Reproduce the line that contains "- Barbados (653, 1013)" and every line after it through the end of the records, exactly, with nothing added.

Data entries:
────────────────────
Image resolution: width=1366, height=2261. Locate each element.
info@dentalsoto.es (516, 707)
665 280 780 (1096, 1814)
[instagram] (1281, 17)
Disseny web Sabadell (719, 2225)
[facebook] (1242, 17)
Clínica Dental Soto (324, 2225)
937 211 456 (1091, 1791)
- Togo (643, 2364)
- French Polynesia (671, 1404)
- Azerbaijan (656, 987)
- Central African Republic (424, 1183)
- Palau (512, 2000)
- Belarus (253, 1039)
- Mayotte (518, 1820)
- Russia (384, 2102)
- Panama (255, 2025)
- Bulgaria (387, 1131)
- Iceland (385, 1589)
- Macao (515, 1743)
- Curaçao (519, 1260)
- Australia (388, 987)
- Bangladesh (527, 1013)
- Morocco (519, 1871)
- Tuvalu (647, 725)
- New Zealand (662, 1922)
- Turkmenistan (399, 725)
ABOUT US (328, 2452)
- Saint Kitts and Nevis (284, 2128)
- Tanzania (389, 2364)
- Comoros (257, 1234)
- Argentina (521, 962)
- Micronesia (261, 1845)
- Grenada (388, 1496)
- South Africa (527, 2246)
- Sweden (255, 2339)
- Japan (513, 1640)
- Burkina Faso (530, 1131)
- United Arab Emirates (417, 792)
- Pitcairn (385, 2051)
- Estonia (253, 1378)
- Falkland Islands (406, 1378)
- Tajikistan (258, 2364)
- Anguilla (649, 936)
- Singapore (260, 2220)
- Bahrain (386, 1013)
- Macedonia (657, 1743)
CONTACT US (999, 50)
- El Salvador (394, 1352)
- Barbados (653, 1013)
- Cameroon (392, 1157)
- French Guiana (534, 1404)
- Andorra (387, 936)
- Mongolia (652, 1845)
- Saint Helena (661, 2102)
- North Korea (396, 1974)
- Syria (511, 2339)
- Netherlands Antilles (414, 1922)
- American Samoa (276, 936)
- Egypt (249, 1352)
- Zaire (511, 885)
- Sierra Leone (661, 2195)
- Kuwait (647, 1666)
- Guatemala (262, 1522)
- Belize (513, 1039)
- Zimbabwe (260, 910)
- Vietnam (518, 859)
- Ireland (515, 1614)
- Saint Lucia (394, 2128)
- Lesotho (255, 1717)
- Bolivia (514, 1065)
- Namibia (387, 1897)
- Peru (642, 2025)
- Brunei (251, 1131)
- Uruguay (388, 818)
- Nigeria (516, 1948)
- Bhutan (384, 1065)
────────────────────
**TASK OUTPUT:**
- Barbados (653, 1013)
- Cameroon (392, 1157)
- French Guiana (534, 1404)
- Andorra (387, 936)
- Mongolia (652, 1845)
- Saint Helena (661, 2102)
- North Korea (396, 1974)
- Syria (511, 2339)
- Netherlands Antilles (414, 1922)
- American Samoa (276, 936)
- Egypt (249, 1352)
- Zaire (511, 885)
- Sierra Leone (661, 2195)
- Kuwait (647, 1666)
- Guatemala (262, 1522)
- Belize (513, 1039)
- Zimbabwe (260, 910)
- Vietnam (518, 859)
- Ireland (515, 1614)
- Saint Lucia (394, 2128)
- Lesotho (255, 1717)
- Bolivia (514, 1065)
- Namibia (387, 1897)
- Peru (642, 2025)
- Brunei (251, 1131)
- Uruguay (388, 818)
- Nigeria (516, 1948)
- Bhutan (384, 1065)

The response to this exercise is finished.